The Rauscher-MuLV-induced leukemia, RBL-5, bears two tumor-associated transplantation antigens expressed on distinct molecules

• Published in: International journal of cancer Vol. 36; no. 6; p. 713
• Main Authors: Galetto, G, Law, L W, Rogers, M J
• Format: Journal Article
• Language: English
• Published: United States 15.12.1985
• Subjects: Animals; Antigens, Neoplasm - analysis; Antigens, Neoplasm - genetics; Antigens, Neoplasm - immunology; Antigens, Surface - immunology; Cell Line; Chromatography, DEAE-Cellulose; Cross Reactions; Epitopes - genetics; Friend murine leukemia virus; Glycoproteins - immunology; Glycoproteins - isolation & purification; Histocompatibility Antigens - analysis; Leukemia, Experimental - immunology; Mice; Mice, Inbred C57BL; Moloney murine leukemia virus; Rauscher Virus; Transplantation Immunology
• ISSN: 0020-7136; 1097-0215
• DOI: 10.1002/ijc.2910360616

Tumor cells frequently express on their surface a new antigenic determinant which renders them immunogenic in the host animal. When immunity to this antigen results in rejection of a syngeneic tumor transplant, it is referred to as a tumor-associated transplantation antigen (TATA).
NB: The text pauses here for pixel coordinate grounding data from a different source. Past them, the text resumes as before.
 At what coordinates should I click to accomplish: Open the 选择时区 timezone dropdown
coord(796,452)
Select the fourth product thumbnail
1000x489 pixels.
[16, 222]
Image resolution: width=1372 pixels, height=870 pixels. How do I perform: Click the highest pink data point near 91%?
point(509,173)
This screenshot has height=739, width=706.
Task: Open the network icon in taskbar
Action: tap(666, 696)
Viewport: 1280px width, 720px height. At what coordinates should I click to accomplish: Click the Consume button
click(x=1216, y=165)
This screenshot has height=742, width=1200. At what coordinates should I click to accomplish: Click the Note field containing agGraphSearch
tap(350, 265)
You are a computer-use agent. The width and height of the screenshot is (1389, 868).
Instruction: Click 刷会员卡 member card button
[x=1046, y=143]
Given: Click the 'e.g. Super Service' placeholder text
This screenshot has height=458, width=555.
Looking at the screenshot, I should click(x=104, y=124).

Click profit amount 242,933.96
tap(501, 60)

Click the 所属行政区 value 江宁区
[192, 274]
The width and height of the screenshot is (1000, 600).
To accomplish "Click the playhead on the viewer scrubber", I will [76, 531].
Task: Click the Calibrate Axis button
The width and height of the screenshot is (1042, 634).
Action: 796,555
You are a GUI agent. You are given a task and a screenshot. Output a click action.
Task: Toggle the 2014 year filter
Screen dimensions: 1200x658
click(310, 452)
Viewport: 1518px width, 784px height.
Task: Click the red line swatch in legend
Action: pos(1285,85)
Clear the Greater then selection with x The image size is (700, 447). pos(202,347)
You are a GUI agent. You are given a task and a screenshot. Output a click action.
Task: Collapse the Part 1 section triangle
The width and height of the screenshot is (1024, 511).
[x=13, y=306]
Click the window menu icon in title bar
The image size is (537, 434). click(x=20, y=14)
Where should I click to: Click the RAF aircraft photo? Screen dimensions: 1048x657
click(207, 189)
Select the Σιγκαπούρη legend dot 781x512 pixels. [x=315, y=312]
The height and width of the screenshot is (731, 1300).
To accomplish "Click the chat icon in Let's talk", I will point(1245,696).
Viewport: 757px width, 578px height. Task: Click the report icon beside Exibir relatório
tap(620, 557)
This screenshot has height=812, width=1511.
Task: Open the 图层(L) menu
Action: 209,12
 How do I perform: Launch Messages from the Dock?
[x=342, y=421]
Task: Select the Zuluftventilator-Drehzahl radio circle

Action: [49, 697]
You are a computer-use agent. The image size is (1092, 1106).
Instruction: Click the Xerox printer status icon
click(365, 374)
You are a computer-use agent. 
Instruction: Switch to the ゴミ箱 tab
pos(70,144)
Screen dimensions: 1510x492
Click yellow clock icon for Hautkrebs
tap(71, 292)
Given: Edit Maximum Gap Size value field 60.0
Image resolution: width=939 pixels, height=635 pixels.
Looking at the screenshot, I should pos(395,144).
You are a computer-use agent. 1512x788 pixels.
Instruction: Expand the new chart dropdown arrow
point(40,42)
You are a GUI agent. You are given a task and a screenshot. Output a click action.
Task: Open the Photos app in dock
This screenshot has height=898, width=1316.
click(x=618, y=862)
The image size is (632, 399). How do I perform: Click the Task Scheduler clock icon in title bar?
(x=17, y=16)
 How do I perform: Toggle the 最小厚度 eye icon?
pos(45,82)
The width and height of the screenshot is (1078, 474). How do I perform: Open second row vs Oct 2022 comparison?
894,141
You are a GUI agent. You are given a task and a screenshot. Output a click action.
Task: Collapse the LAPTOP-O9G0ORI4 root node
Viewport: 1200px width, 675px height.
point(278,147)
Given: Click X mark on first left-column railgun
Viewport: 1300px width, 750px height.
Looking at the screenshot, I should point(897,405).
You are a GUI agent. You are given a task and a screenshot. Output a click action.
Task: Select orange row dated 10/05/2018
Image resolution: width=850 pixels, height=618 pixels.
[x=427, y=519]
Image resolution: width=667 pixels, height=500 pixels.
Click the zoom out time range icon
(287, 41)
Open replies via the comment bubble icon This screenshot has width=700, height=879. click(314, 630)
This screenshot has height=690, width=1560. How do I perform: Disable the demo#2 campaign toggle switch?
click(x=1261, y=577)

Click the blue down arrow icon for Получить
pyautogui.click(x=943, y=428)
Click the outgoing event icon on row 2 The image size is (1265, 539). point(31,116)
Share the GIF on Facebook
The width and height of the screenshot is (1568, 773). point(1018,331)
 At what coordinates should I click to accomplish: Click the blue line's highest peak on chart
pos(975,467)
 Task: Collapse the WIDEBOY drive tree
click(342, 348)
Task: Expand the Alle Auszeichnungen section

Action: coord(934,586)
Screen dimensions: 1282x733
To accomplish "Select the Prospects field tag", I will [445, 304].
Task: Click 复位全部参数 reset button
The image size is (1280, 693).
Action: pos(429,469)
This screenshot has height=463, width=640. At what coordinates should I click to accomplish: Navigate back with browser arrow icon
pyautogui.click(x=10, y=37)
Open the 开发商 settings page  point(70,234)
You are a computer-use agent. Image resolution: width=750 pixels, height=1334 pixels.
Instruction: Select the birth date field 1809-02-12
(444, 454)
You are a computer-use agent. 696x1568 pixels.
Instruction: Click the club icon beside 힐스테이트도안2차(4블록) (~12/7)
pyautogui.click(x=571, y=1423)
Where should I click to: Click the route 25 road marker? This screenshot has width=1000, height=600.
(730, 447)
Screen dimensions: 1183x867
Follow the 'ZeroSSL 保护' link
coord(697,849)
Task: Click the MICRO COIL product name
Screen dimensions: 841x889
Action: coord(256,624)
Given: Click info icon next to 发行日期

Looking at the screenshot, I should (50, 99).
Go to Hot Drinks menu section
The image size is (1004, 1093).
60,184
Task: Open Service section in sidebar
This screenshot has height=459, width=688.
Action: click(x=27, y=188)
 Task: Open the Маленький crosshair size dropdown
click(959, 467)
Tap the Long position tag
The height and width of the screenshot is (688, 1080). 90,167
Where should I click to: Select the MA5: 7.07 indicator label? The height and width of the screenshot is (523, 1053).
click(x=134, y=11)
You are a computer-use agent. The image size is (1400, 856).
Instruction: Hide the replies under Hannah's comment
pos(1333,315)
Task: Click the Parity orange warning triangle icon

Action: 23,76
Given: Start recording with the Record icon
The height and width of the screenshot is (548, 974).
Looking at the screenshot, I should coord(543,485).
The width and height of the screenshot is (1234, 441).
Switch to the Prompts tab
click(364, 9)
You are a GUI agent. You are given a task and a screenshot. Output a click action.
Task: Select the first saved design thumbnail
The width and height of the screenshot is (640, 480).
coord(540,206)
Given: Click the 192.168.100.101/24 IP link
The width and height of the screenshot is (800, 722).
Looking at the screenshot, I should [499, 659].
RBL-5 is a Rauscher murine leukemia virus (MuLV)-induced leukemia of C57B1/6 origin that is potently immunogenic and shares a TATA with other tumors induced by the closely related Friend and Moloney-MuLVs (FMR-TATA). We have recently isolated a 175 kilodalton (kd) glycoprotein (gp175) which has all the properties expected of the FMR-TATA (Rogers et al., 1984). When this molecule was separated from a purified total glycoprotein fraction by DEAE chromatography, the remaining glycoproteins still contained a highly immunogenic TATA. Control experiments involving radioimmunoassay and immunoprecipitation with rabbit anti-gp175 indicated that this immunogenicity was not due to residual gp175 or breakdown products of gp175. We therefore conclude that RBL-5 expresses at least two distinct TATAs: gp175 and another glycoprotein distinguished from gp175 by its elution from a diethylaminoethyl-cellulose (DE52) column. These results, from a completely in vivo system, support data with other tumors obtained by in vitro methods and indicate that tumor cells may express several immunogenic molecules.